Seldom Seen Smith on the dawn of agriculture:

“Never did have much use for farmers,” Smith goes on. (Trudge trudge.) “And that includes melon growers. Before farming was invented we was all hunters or stockmen. We lived in the open, and every man had at least ten square miles all his own. Then they went and invented agriculture and the human race took a big step backwards. From hunters and ranchers down to farmers, that was one hell of a Fall. And even worse to come. No wonder Cain murdered that tomato picker Abel. The sonofabitch had it coming for what he done.”

Hayduke on eco-terrorism:

Hayduke bellows into the roaring wind (for the jeep’s rag top is down), and he blinks, trying to remember Jefferson’s words, “eternal hostility against every fucking form of tyranny”—getting it slightly wrong but absolutely right—“over the life of man.”

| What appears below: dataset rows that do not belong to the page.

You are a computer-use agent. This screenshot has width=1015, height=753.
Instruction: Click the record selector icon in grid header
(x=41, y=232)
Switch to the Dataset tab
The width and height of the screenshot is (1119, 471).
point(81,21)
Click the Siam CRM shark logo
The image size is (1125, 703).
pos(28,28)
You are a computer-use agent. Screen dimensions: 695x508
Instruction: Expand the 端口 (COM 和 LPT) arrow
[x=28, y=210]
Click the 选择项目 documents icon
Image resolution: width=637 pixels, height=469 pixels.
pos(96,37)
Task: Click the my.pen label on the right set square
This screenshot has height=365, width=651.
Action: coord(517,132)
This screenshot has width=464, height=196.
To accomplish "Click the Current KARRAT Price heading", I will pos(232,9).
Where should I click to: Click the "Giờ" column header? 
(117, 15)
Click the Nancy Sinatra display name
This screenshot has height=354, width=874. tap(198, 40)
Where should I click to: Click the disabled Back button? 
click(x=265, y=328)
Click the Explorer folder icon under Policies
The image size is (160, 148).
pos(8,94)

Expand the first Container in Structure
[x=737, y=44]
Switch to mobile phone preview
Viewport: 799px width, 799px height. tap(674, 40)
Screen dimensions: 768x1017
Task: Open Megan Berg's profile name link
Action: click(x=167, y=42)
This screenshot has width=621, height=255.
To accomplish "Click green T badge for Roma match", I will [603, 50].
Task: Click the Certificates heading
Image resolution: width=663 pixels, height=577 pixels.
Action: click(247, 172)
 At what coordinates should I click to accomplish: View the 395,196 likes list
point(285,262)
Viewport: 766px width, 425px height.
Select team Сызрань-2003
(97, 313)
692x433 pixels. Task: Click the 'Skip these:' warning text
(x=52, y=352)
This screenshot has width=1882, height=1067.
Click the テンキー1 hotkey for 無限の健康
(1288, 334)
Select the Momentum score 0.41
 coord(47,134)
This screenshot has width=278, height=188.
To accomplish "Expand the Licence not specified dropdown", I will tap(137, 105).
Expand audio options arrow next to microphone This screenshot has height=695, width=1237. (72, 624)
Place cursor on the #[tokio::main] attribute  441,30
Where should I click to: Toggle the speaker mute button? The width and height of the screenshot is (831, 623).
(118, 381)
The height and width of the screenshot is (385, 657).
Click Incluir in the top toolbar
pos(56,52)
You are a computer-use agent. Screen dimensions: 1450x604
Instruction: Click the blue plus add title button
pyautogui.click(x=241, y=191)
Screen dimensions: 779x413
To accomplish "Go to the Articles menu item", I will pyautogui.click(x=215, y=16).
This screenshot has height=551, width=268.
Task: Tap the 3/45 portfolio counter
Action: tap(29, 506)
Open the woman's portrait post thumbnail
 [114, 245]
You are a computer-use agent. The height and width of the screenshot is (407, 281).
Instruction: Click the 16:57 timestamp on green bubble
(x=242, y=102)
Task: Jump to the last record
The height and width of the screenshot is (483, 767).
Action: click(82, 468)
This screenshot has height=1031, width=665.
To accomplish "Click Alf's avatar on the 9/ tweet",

Finally, Doc explaining to Smith why he fights the eco fight:

“Doc, I don’t mind saying I kind of wonder about you too. You’re older than the rest of us and a hell of a sight richer, and—you’re a doctor. Doctors aren’t supposed to act like you act.”

Doc Sarvis’s turn to reflect. Reflecting, he said, “Don’t step on the Cryptantha. Spiny little bugger.” He stooped for a better look. “Arizonica?

“Arizonica,” said Smith. They strolled on.

“But about your question: it’s seeing too much insulted tissue under the microscope. All those primitive blood cells multiplying like a plague. Platelets eaten up. Young men and women in the flower of their youth, like Hayduke there, or Bonnie, bleeding to death without a wound. Acute leukemia on the rise. Lung cancer. I think the evil is in the food, in the noise, in the crowding, in the stress, in the water, in the air. I’ve seen too much of it, Seldom. And it’s going to get a lot worse, if we let them carry out their plans. That’s why.”